### Data
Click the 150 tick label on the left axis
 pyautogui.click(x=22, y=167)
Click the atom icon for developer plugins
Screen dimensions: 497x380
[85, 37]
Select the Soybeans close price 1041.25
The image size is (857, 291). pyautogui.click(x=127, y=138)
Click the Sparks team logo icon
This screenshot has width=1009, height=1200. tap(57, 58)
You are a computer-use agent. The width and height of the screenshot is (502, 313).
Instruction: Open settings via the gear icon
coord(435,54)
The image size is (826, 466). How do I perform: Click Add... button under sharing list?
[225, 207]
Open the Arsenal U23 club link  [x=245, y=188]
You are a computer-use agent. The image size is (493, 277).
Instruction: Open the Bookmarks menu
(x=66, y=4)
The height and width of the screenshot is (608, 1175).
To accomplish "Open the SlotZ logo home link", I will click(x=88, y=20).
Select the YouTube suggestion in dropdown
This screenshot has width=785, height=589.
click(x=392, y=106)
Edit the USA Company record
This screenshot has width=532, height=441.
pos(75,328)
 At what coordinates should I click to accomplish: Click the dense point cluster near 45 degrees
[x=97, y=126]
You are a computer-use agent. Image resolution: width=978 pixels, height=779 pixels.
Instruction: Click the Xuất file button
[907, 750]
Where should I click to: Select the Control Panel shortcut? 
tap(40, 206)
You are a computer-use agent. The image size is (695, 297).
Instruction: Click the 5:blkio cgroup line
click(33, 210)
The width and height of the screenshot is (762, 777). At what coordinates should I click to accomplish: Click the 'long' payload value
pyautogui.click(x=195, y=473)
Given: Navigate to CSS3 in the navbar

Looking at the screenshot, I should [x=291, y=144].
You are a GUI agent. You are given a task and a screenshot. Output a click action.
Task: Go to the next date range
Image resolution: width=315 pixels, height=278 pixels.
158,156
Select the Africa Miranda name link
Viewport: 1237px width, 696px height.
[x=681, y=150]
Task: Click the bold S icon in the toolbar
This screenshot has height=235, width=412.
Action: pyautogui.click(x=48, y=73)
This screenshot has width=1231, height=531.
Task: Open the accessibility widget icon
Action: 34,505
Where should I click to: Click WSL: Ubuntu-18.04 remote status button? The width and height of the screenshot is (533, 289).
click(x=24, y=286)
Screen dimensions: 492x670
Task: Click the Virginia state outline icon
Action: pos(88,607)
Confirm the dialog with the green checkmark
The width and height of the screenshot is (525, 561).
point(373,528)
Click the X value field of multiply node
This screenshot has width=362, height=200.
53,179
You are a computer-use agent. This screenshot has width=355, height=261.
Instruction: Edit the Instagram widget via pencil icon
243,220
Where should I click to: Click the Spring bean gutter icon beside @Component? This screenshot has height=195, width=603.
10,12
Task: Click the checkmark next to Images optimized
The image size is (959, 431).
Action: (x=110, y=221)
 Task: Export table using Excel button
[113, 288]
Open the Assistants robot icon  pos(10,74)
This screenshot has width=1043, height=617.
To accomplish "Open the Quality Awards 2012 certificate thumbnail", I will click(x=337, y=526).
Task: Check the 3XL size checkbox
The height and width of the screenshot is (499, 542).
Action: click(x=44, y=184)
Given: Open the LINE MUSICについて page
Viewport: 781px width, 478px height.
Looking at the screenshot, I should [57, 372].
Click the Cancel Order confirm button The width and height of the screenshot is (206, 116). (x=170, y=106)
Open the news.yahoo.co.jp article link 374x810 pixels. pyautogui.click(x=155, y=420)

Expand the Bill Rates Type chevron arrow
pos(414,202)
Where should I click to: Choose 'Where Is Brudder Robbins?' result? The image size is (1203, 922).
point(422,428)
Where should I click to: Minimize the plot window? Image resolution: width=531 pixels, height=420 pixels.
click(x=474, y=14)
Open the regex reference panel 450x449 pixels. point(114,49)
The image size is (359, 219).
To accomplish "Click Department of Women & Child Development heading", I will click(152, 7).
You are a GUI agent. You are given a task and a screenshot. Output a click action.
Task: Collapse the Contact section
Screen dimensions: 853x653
######
(Exercise details):
Exactly reproduce every line found in the records.

(Solution for this task):
Click the 150 tick label on the left axis
 pyautogui.click(x=22, y=167)
Click the atom icon for developer plugins
Screen dimensions: 497x380
[85, 37]
Select the Soybeans close price 1041.25
The image size is (857, 291). pyautogui.click(x=127, y=138)
Click the Sparks team logo icon
This screenshot has width=1009, height=1200. tap(57, 58)
You are a computer-use agent. The width and height of the screenshot is (502, 313).
Instruction: Open settings via the gear icon
coord(435,54)
The image size is (826, 466). How do I perform: Click Add... button under sharing list?
[225, 207]
Open the Arsenal U23 club link  [x=245, y=188]
You are a computer-use agent. The image size is (493, 277).
Instruction: Open the Bookmarks menu
(x=66, y=4)
The height and width of the screenshot is (608, 1175).
To accomplish "Open the SlotZ logo home link", I will click(x=88, y=20).
Select the YouTube suggestion in dropdown
This screenshot has width=785, height=589.
click(x=392, y=106)
Edit the USA Company record
This screenshot has width=532, height=441.
pos(75,328)
 At what coordinates should I click to accomplish: Click the dense point cluster near 45 degrees
[x=97, y=126]
You are a computer-use agent. Image resolution: width=978 pixels, height=779 pixels.
Instruction: Click the Xuất file button
[907, 750]
Where should I click to: Select the Control Panel shortcut? 
tap(40, 206)
You are a computer-use agent. The image size is (695, 297).
Instruction: Click the 5:blkio cgroup line
click(33, 210)
The width and height of the screenshot is (762, 777). At what coordinates should I click to accomplish: Click the 'long' payload value
pyautogui.click(x=195, y=473)
Given: Navigate to CSS3 in the navbar

Looking at the screenshot, I should [x=291, y=144].
You are a GUI agent. You are given a task and a screenshot. Output a click action.
Task: Go to the next date range
Image resolution: width=315 pixels, height=278 pixels.
158,156
Select the Africa Miranda name link
Viewport: 1237px width, 696px height.
[x=681, y=150]
Task: Click the bold S icon in the toolbar
This screenshot has height=235, width=412.
Action: pyautogui.click(x=48, y=73)
This screenshot has width=1231, height=531.
Task: Open the accessibility widget icon
Action: 34,505
Where should I click to: Click WSL: Ubuntu-18.04 remote status button? The width and height of the screenshot is (533, 289).
click(x=24, y=286)
Screen dimensions: 492x670
Task: Click the Virginia state outline icon
Action: pos(88,607)
Confirm the dialog with the green checkmark
The width and height of the screenshot is (525, 561).
point(373,528)
Click the X value field of multiply node
This screenshot has width=362, height=200.
53,179
You are a computer-use agent. This screenshot has width=355, height=261.
Instruction: Edit the Instagram widget via pencil icon
243,220
Where should I click to: Click the Spring bean gutter icon beside @Component? This screenshot has height=195, width=603.
10,12
Task: Click the checkmark next to Images optimized
The image size is (959, 431).
Action: (x=110, y=221)
 Task: Export table using Excel button
[113, 288]
Open the Assistants robot icon  pos(10,74)
This screenshot has width=1043, height=617.
To accomplish "Open the Quality Awards 2012 certificate thumbnail", I will click(x=337, y=526).
Task: Check the 3XL size checkbox
The height and width of the screenshot is (499, 542).
Action: click(x=44, y=184)
Given: Open the LINE MUSICについて page
Viewport: 781px width, 478px height.
Looking at the screenshot, I should [57, 372].
Click the Cancel Order confirm button The width and height of the screenshot is (206, 116). (x=170, y=106)
Open the news.yahoo.co.jp article link 374x810 pixels. pyautogui.click(x=155, y=420)

Expand the Bill Rates Type chevron arrow
pos(414,202)
Where should I click to: Choose 'Where Is Brudder Robbins?' result? The image size is (1203, 922).
point(422,428)
Where should I click to: Minimize the plot window? Image resolution: width=531 pixels, height=420 pixels.
click(x=474, y=14)
Open the regex reference panel 450x449 pixels. point(114,49)
The image size is (359, 219).
To accomplish "Click Department of Women & Child Development heading", I will click(152, 7).
You are a GUI agent. You are given a task and a screenshot. Output a click action.
Task: Collapse the Contact section
Screen dimensions: 853x653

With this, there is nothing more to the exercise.